Some of the current campaigns will be abandoned without serious effort. Others will fall short of the signatures required. But California voters could face an extraordinary number of initiative ballot measures next year.

The initiative is a valuable outlet for voter frustration when the Legislature and/or the governor refuse to act on fundamental issues of overwhelming popular will. Lately, however, the initiative has become a campaign tool to get an official’s or an office seeker’s name before the public linked to a popular issue. Or it is used by a special-interest group as a lobbying tactic to pressure the Legislature to favor its programs in Sacramento.
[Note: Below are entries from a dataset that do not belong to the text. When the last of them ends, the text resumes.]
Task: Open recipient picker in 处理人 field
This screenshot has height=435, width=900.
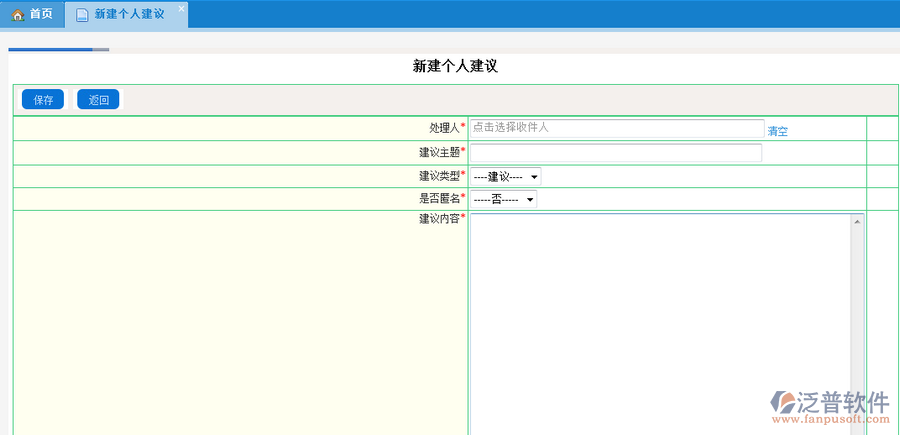Action: 616,128
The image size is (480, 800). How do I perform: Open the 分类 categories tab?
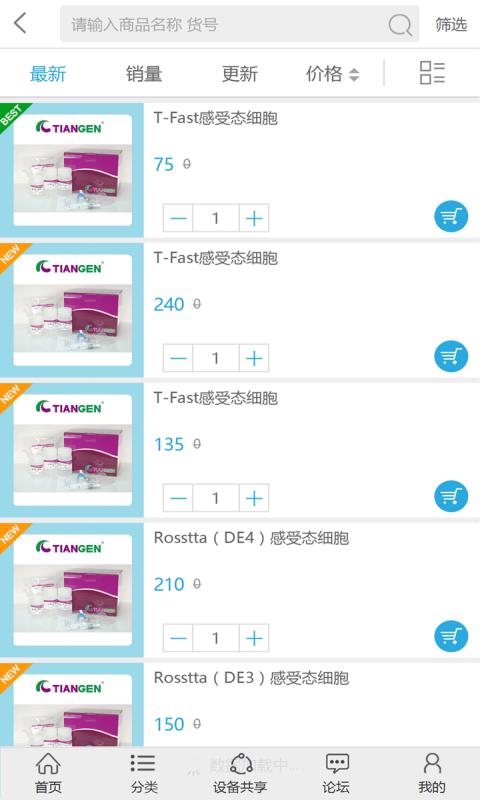144,773
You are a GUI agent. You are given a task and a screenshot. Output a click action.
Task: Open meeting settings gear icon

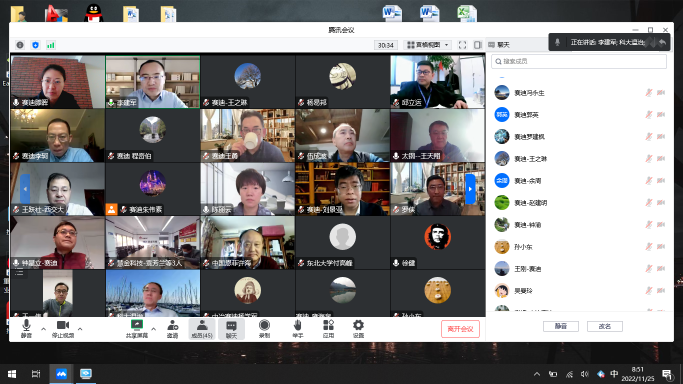tap(358, 329)
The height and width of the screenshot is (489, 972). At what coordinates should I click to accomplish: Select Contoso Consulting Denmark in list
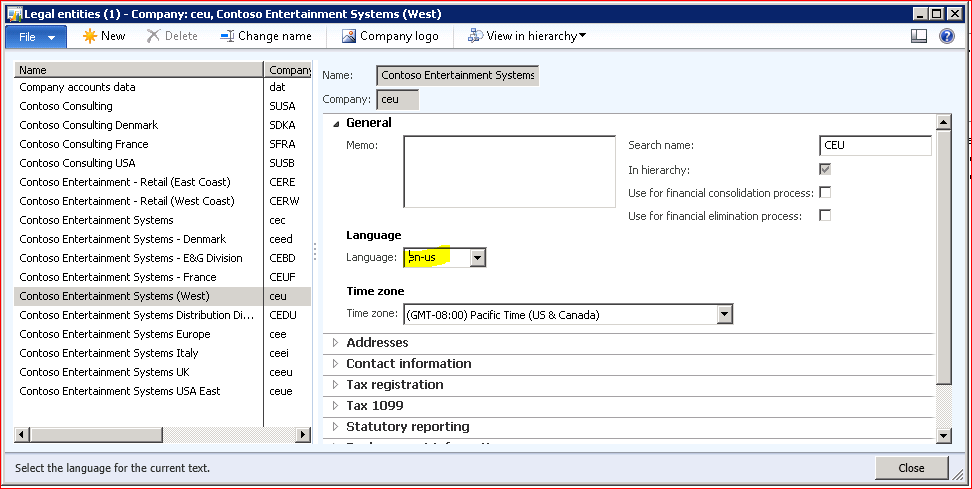click(x=89, y=125)
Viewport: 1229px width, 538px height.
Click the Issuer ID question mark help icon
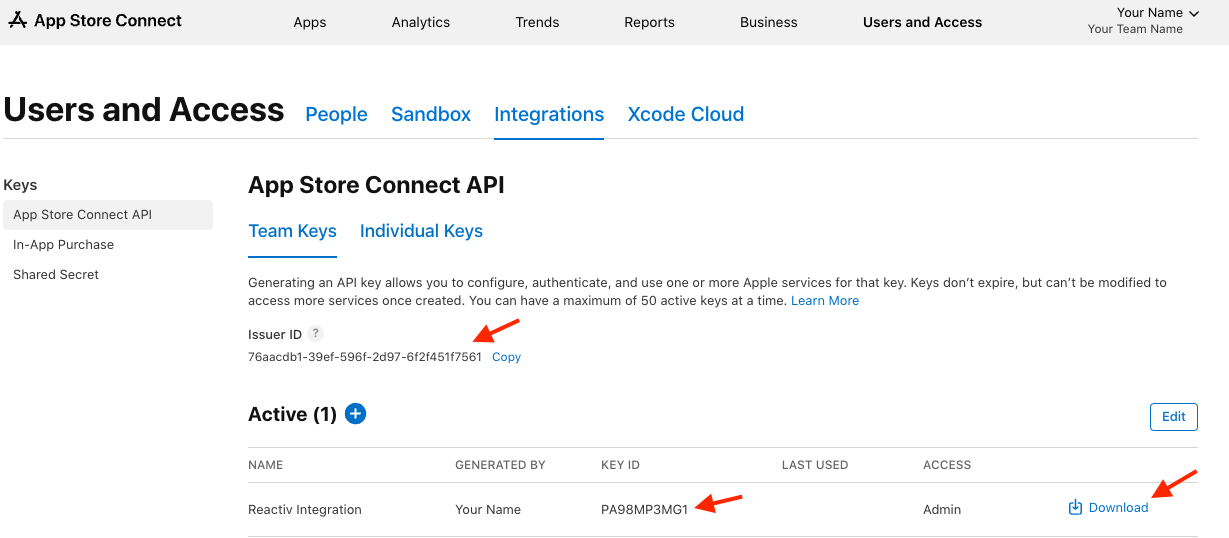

Initiatives written by amateurs often result in flawed law--as with Proposition 13, the Jarvis tax initiative.

The League of Women Voters has sponsored legislation to reform the process by restoring the indirect initiative, which gives the Legislature a chance to adopt a proposal in a manner acceptable to the petition sponsors. This might help some. But the major problem with the initiative method is the ability of special interests to buy their own laws by hiring professional signature collectors and mounting advertising campaigns that distort and obfuscate the ballot issues.

The Legislature might explore equitable ways in which to limit the work of the professional signature gatherers and to require more open disclosure of petition campaign sponsorship. And one certain way to reduce the need for legislation by way of the ballot box is to have legislation achieved in the way it was meant to be all along--in the Legislature.